Elon Musk’s SpaceX valued at $24B, according to filing
Elon Musk’s SpaceX placed its valuation at nearly $24 billion this month in a filing related to its latest round of financing, according to a report Thursday.
The California-based rocket company disclosed that it had authorized another $500 million in financing from investors by selling 3 million shares at $169 apiece, Recode reported, citing information from Lagniappe Labs, which initially obtained the filing. That would place SpaceX’s valuation at $23.7 billion.
Fidelity, Google, and Peter Thiel’s Founders Fund are among SpaceX’s leading backers, the report added. The valuation would establish SpaceX as the third-most-valuable private company in the U.S., behind only Airbnb and Uber.

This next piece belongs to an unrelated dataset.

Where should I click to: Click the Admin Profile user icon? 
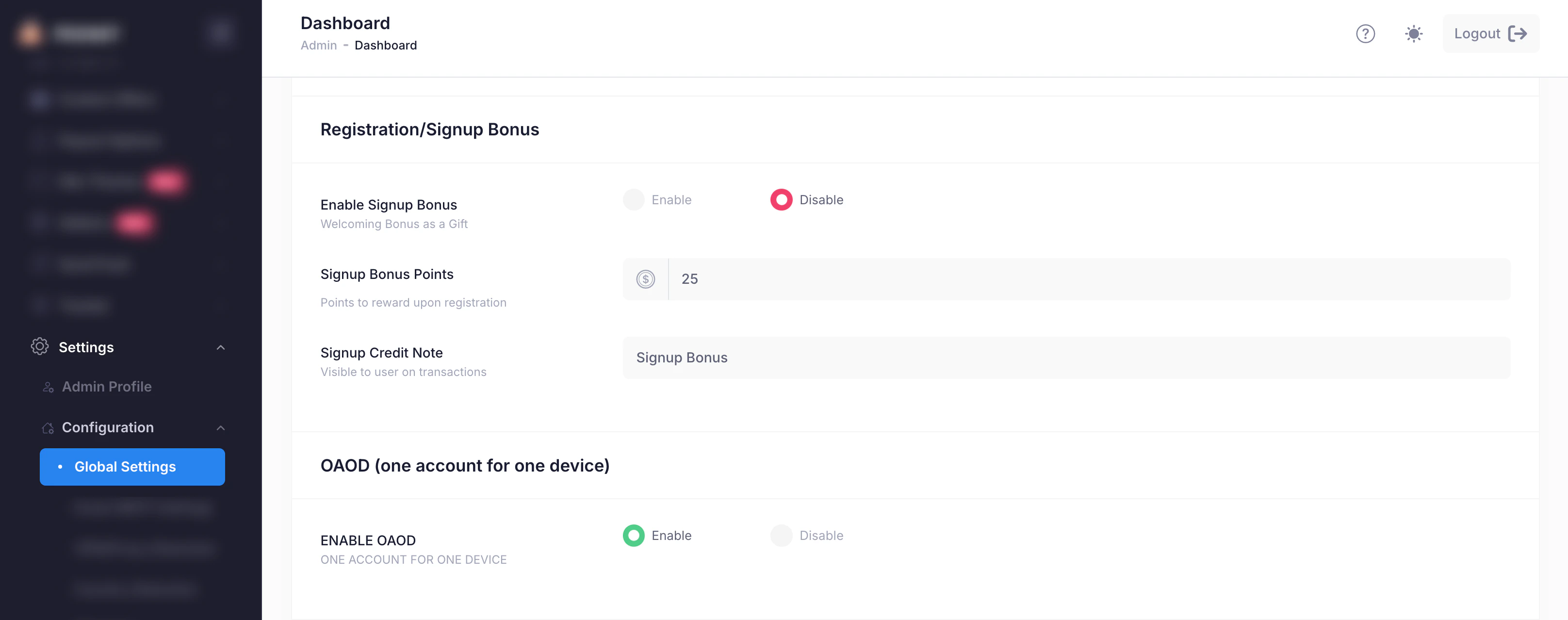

Musk, 46, also founded electric car maker Tesla, as well as The Boring Company, which digs tunnels to facilitate Hyperloop mass-transit technology. Tesla has a valuation of about $55 billion, according to recent company filings, and shareholders recently approved a plan to compensate Musk with $2.6 billion in stock incentives if the company reaches certain financial targets.
SpaceX conducted a successful launch and retrieval of its “Falcon Heavy” rocket last February. Speaking at the South by Southwest tech conference in March, Musk said he is “optimistic” that SpaceX could launch its first flights to Mars by the first half of 2019. He warned, however, that the initial journeys would be perilous.
“For the early people that go to Mars, it will be far more dangerous,” Musk said. “It kind of reads like Shackleton’s ad for Antarctic explorers: difficult, dangerous, good chance you will die. Excitement for those who survive.”